▶ **TEXT TO READ**:

SO, we have a tiny photon, emitted from an atom. In which direction does it go?
Is it random, in all directions?
My understanding of every book I have read on the subject is that one photon is produced during one decay and that the energy of the one photon is hf. Am I wrong in this? Your photons would, presumably, have to be a lot smaller than that if there are many per second, being emitted.



Prior to 1900 classical physicists, (…. there is nothing wrong with them, they won’t bite!) assumed  the existence of an ether to explain the propagation of light.  Presumably there was good reason for doing this, the idea of action at a distance might have been one of them. When, eventually, Maxwell’s theory on the propagation of electromagnetic radiation won wide-spread acceptance, there was no longer any need for the ether, it just got in the way.  Maxwell’s theory showing that electromagnetic radiation consisted of alternating magnetic and electric fields that sustained each other obviated the need for an ether. This satisfactory state of things came to an end with the advent of QM, because the particle theory of light once again raised its head in a manner that could not be ignored. Yet instead of returning to the ether theory, (a wave might sustain itself a particle cannot! ) QM came up with a completely new and novel idea of a photon as being both a particle and a wave. The numerous proofs of this being so are to many to enumerate but let it be understood that there seemed to be enough proof to support the decision of wave-particle duality.

▶ **REQUIRED TASK 1**: Reproduce the forum excerpt about photons and the ether in full, word for word.

▶ **EXERCISE MATERIAL**:
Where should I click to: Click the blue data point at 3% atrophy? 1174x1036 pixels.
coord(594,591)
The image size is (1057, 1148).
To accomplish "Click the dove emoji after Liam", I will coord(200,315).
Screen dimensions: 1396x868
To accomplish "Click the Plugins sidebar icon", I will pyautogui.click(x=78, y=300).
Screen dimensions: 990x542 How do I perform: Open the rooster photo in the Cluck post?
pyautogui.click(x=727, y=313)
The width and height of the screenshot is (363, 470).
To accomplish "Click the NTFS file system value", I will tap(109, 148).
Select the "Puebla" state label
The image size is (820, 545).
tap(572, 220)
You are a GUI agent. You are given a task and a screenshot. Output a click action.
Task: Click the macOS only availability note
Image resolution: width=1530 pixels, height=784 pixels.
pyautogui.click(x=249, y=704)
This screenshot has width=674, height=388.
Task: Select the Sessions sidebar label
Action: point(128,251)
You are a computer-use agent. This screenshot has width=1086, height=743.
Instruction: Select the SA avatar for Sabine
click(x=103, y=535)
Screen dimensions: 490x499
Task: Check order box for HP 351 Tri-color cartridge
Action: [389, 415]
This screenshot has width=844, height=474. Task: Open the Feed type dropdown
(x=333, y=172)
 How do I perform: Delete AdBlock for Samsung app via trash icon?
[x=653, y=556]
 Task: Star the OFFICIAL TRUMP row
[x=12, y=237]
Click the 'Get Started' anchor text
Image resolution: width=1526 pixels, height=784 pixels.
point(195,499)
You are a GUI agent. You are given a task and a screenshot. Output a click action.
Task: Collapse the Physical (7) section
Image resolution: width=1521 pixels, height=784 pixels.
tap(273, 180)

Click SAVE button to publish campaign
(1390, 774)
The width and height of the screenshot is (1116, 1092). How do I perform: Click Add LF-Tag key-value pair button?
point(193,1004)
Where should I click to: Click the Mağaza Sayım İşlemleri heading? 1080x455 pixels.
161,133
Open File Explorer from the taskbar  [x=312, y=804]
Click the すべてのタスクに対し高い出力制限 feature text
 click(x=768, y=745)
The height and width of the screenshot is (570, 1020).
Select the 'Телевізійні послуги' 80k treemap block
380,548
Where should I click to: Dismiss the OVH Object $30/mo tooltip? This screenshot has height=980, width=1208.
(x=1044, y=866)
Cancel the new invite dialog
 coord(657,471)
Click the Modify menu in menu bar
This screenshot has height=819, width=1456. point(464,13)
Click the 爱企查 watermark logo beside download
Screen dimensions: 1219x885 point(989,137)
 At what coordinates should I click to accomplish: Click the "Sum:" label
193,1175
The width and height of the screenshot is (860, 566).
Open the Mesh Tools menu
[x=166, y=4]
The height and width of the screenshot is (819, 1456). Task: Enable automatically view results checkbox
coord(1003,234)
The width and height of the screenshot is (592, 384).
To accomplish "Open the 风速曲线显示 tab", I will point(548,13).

▶ **REQUIRED TASK 2**: Find each line of the listing that contains the string "value" and copy those lines out.

▶ **RIGHT ANSWER 1**:
SO, we have a tiny photon, emitted from an atom. In which direction does it go?
Is it random, in all directions?
My understanding of every book I have read on the subject is that one photon is produced during one decay and that the energy of the one photon is hf. Am I wrong in this? Your photons would, presumably, have to be a lot smaller than that if there are many per second, being emitted.



Prior to 1900 classical physicists, (…. there is nothing wrong with them, they won’t bite!) assumed  the existence of an ether to explain the propagation of light.  Presumably there was good reason for doing this, the idea of action at a distance might have been one of them. When, eventually, Maxwell’s theory on the propagation of electromagnetic radiation won wide-spread acceptance, there was no longer any need for the ether, it just got in the way.  Maxwell’s theory showing that electromagnetic radiation consisted of alternating magnetic and electric fields that sustained each other obviated the need for an ether. This satisfactory state of things came to an end with the advent of QM, because the particle theory of light once again raised its head in a manner that could not be ignored. Yet instead of returning to the ether theory, (a wave might sustain itself a particle cannot! ) QM came up with a completely new and novel idea of a photon as being both a particle and a wave. The numerous proofs of this being so are to many to enumerate but let it be understood that there seemed to be enough proof to support the decision of wave-particle duality.

▶ **RIGHT ANSWER 2**:
To accomplish "Click the NTFS file system value", I will tap(109, 148).
The width and height of the screenshot is (1116, 1092). How do I perform: Click Add LF-Tag key-value pair button?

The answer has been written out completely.